### Instructions for the task
Would you write out the entries that follow word for word, omitting any images?

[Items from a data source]
-*-

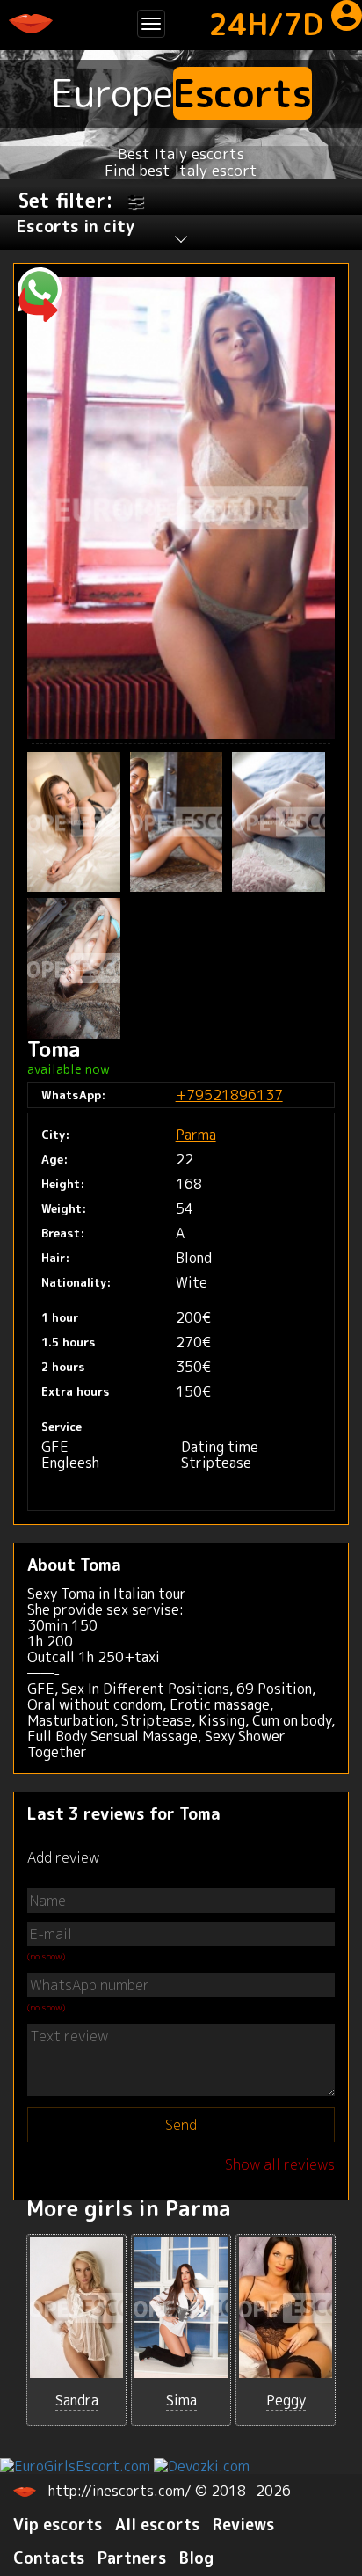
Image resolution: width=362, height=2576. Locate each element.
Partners (132, 2558)
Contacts (48, 2558)
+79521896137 (229, 1095)
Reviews (243, 2525)
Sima (181, 2400)
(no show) (46, 1956)
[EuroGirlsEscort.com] (75, 2464)
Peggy (286, 2400)
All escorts (157, 2525)
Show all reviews (280, 2164)
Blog (196, 2558)
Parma (196, 1134)
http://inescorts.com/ (121, 2490)
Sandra (76, 2400)
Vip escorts (57, 2525)
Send (181, 2125)
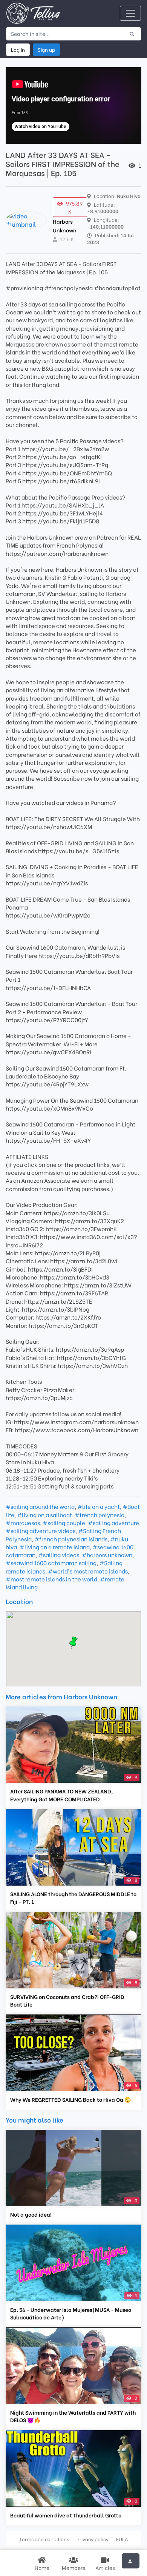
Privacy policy (93, 2539)
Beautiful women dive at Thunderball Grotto (65, 2515)
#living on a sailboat (44, 1514)
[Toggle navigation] (130, 13)
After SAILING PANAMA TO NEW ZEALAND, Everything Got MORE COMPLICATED (61, 1794)
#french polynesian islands (70, 1539)
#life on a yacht (98, 1506)
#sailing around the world (40, 1506)
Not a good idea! (31, 2214)
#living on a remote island (55, 1547)
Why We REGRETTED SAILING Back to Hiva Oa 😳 (70, 2099)
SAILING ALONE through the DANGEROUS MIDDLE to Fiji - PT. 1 (73, 1897)
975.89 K (74, 207)
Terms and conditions (44, 2539)
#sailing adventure (113, 1522)
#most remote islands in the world (51, 1579)
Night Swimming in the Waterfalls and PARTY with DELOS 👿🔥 (73, 2416)
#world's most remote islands (88, 1571)
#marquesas (23, 1522)
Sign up (46, 49)
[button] (73, 1643)
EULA (122, 2539)
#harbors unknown (107, 1554)
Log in (18, 49)
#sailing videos (58, 1554)
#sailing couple (64, 1522)
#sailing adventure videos (40, 1530)
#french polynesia (99, 1514)
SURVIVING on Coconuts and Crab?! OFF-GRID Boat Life (67, 2000)
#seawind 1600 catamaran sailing (51, 1562)
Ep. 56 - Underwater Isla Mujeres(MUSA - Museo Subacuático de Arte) (70, 2313)
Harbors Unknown (65, 225)
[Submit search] (132, 33)
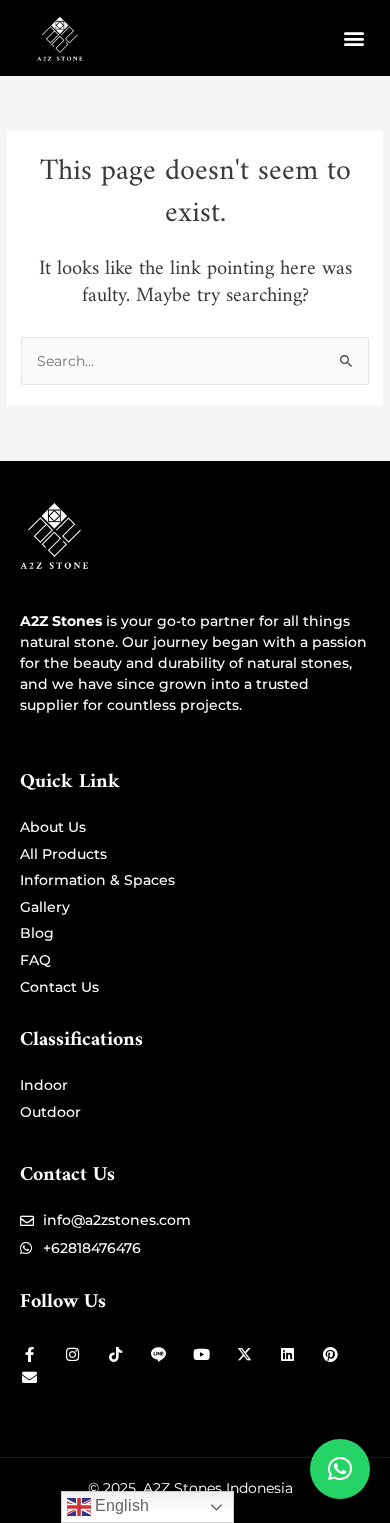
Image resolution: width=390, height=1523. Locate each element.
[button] (353, 38)
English (120, 1505)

-*-

### Reply
Image resolution: width=362, height=2576. Locate each element.
Partners (132, 2558)
Contacts (48, 2558)
+79521896137 (229, 1095)
Reviews (243, 2525)
Sima (181, 2400)
(no show) (46, 1956)
[EuroGirlsEscort.com] (75, 2464)
Peggy (286, 2400)
All escorts (157, 2525)
Show all reviews (280, 2164)
Blog (196, 2558)
Parma (196, 1134)
http://inescorts.com/ (121, 2490)
Sandra (76, 2400)
Vip escorts (57, 2525)
Send (181, 2125)
Privacy policy (93, 2539)
Beautiful women dive at Thunderball Grotto (65, 2515)
#living on a sailboat (44, 1514)
[Toggle navigation] (130, 13)
After SAILING PANAMA TO NEW ZEALAND, Everything Got MORE COMPLICATED (61, 1794)
#french polynesian islands (70, 1539)
#life on a yacht (98, 1506)
#sailing around the world (40, 1506)
Not a good idea! (31, 2214)
#living on a remote island (55, 1547)
Why We REGRETTED SAILING Back to Hiva Oa 😳 (70, 2099)
SAILING ALONE through the DANGEROUS MIDDLE to Fiji - PT. 1 (73, 1897)
975.89 K (74, 207)
Terms and conditions (44, 2539)
#sailing adventure (113, 1522)
#most remote islands in the world (51, 1579)
Night Swimming in the Waterfalls and PARTY with DELOS 👿🔥 (73, 2416)
#world's most remote islands (88, 1571)
#marquesas (23, 1522)
Sign up (46, 49)
[button] (73, 1643)
EULA (122, 2539)
#harbors unknown (107, 1554)
Log in (18, 49)
#sailing videos (58, 1554)
#sailing couple (64, 1522)
#sailing adventure videos (40, 1530)
#french polynesia (99, 1514)
SURVIVING on Coconuts and Crab?! OFF-GRID Boat Life (67, 2000)
#seawind 1600 catamaran sailing (51, 1562)
Ep. 56 - Underwater Isla Mujeres(MUSA - Museo Subacuático de Arte) (70, 2313)
Harbors Unknown (65, 225)
[Submit search] (132, 33)
Image resolution: width=390, height=1523. Locate each element.
[button] (353, 38)
English (120, 1505)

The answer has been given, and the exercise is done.